Instruções do exercício:
A) Traduza para o inglês esta frase do texto sobre o concerto de Beethoven pela OSESP: "Para os nossos dias, em que o curto e o superficial andam imperando, um concerto dessa duração parece um exagero."
B) Por favor, retome o texto sobre o concerto de Beethoven pela OSESP a partir da última frase apresentada.

Para encerrar uma de suas melhores temporadas dos últimos anos, a OSESP ofereceu a seu público mais que a reconstituição de um concerto histórico: uma marcante experiência. No dia 16 de dezembro, quando eram celebrados os 253 anos do nascimento de Beethoven, a OSESP apresentou o mais célebre concerto do compositor: a famosa Akademie musical de 22 de dezembro de 1808.
Akademie era um concerto beneficente para arrecadar fundos para alguma instituição, músico ou (como era o caso) compositor. Os teatros, no entanto, só estavam disponíveis para esse tipo de evento durante os períodos em que não era permitido apresentar óperas: Advento e Quaresma. Beethoven conseguiu marcar o seu concerto para a noite fria de 22 de dezembro no Theater an der Wien, em Viena, no mesmo dia em que, no Burgtheater, haveria um concerto beneficente para a sociedade de viúvas e órfãos de músicos. Desse modo, muitos instrumentistas já estavam comprometidos, o que obrigou Beethoven a contratar músicos de qualidade inferior e até amadores.
O programa do concerto, com um único intervalo entre as duas partes, era bastante semelhante ao apresentado pela OSESP:
Parte I | Parte II |
Sinfonia nº 6, Op. 68 (Pastoral) Ah! pérfido!, Op. 65 (ária de concerto para soprano e orquestra) Gloria da Missa em Dó Maior, Op. 86 Concerto para Piano nº 4 em Sol Maior, Op. 58 | Sinfonia nº 5 em Dó menor Sanctus da Missa em Dó Maior, Op. 86 Fantasia para piano Fantasia Coral, Op. 80 |
Como pôde constatar quem se dispôs a embarcar nessa deliciosa imersão musical no sábado, na Sala São Paulo, descontados os intervalos (que lá foram três: vinte minutos após cada sinfonia e uma hora e meia entre as duas partes), são aproximadamente quatro horas de música. Para os nossos dias, em que o curto e o superficial andam imperando, um concerto dessa duração parece um exagero. Nos tempos de Beethoven, porém, esse era o programa (e a duração) de um concerto convencional, e, graças à densidade e ao caráter inovador das obras apresentadas – sobretudo das duas sinfonias e do concerto para piano – também o público do Theater an der Wien foi colocado diante de um desafio. Assim, o mesmo concerto apresentou desafios diferentes para épocas diferentes.

[Dados de indicação de alvos]
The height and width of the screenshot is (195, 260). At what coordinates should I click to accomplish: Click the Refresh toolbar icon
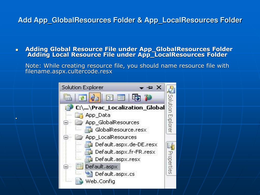click(x=83, y=98)
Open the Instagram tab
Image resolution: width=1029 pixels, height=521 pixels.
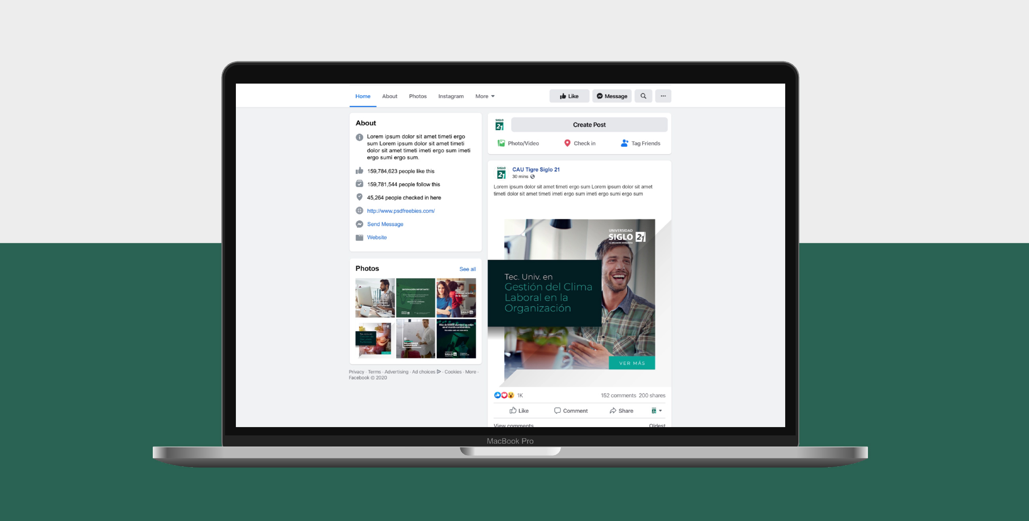click(x=451, y=96)
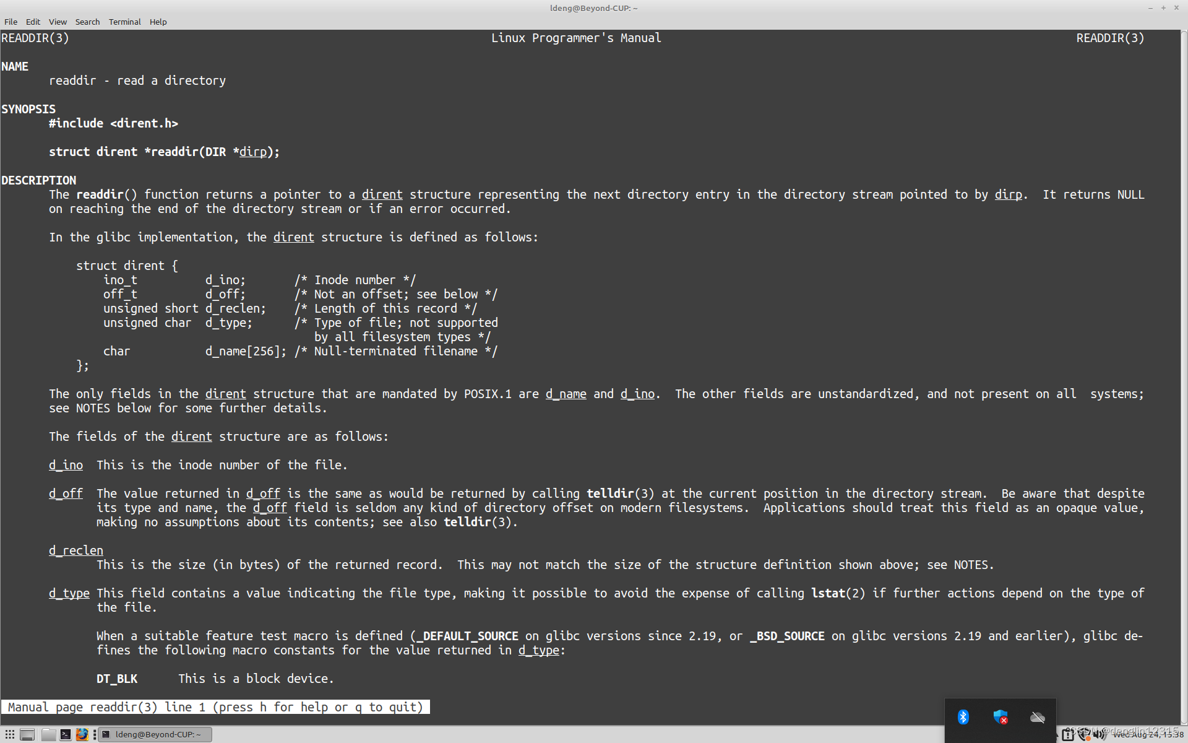This screenshot has height=743, width=1188.
Task: Open the file manager folder icon
Action: [48, 734]
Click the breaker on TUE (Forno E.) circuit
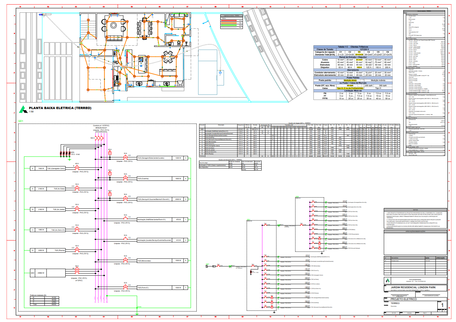Screen dimensions: 456x322 coord(125,286)
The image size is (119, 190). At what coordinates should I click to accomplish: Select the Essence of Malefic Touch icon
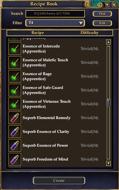[15, 62]
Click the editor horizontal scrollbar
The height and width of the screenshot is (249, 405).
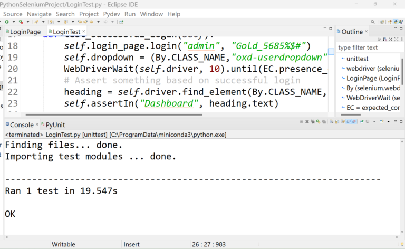158,114
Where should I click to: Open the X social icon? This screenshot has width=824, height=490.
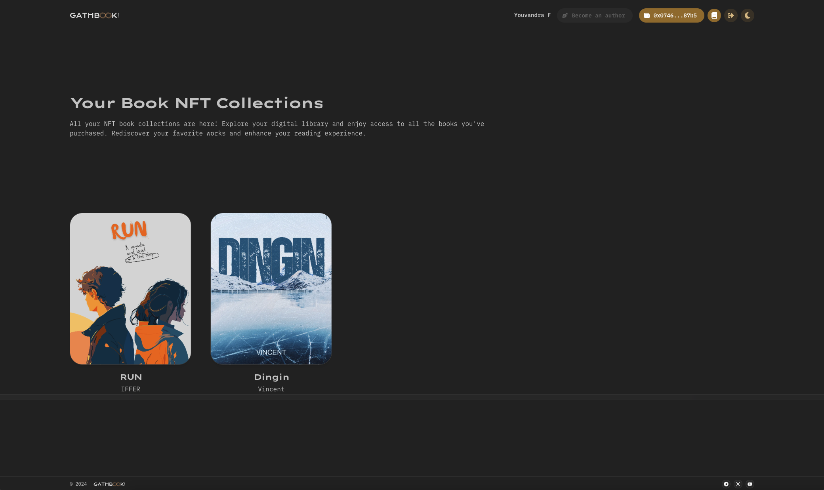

Respostas:
A) In our day, when the brief and the superficial tend to prevail, a concert of that length seems excessive.

B)
Como aponta Lewis Lockwood, essa foi a única vez em que Beethoven estreou duas sinfonias em um único concerto. Isso salienta o contraste entre elas, mas também pode permitir que as similaridades sejam notadas. Uma dessas similaridades é o uso de uma instrumentação cumulativa – uma característica do concerto como um todo, salientada na Fantasia Coral, composta especialmente para o evento.
A Fantasia Coral – a parte mais problemática da noite de 22 de dezembro de 1808, em função da carência de ensaios – começa apenas com o piano e termina com tutti. Nela, unem-se orquestra, coro e todos os solistas que participaram das diversas peças do concerto: os quatro cantores e o pianista.
A OSESP quebrou esse engenhoso esquema de Beethoven, pois, ao substituir a Fantasia para piano por uma improvisação com contrabaixo, clarinete e fagote, solistas novos, não previstos na Fantasia Coral, foram introduzidos. Pior que isso: o concerto deixou de conter exclusivamente obras de Beethoven, como aquele que se pretendia reconstituir, e passou a ter até chorinho – que eu, particularmente, adoro, mas não acho que caberia nessa ocasião. Sem dúvida, a Fantasia para piano Op. 77 teria sido uma escolha bem mais acertada. Esse deslize de poucos minutos, no entanto, não foi o suficiente para quebrar o encanto de quatro horas de música.
Um dos destaques do concerto da OSESP foi o ótimo pianista suíço Louis Schwizgebel, solista tanto do Concerto para piano nº 4 quanto da Fantasia Coral. Certamente o seu toque delicado pouco tem a ver com a forma violenta com que, segundo diziam seus contemporâneos, Beethoven tocava, mas não precisamos chegar a esse grau de preciosismo!
Dentre os solistas vocais, destacou-se a mezzosoprano Ana Lúcia Benedetti, com sua técnica sólida, sua voz homogênea e bem apoiada e sua presença sóbria. Além dela, participaram do concerto as sopranos Camila Provenzale e Erika Muniz, os tenores Luiz Guimarães e Mikael Coutinho e o barítono João Vitor Ladeira.
Em suas três participações – Gloria, Sanctus e Fantasia Coral – o coro, formado pelo Coro da OSESP e pelo Coro Acadêmico da OSESP, apresentou-se muito bem.
Sob a regência de Thierry Fischer, seu regente titular, a OSESP estava em estado de graça, sobretudo nas duas sinfonias. A delicadeza dos movimentos iniciais da Pastoral e as nuances da Quinta, com momentos de pianississimo raramente ouvidos, foram memoráveis.
Foi um encerramento de temporada marcante, grandioso, como há muitos anos não tínhamos por aqui.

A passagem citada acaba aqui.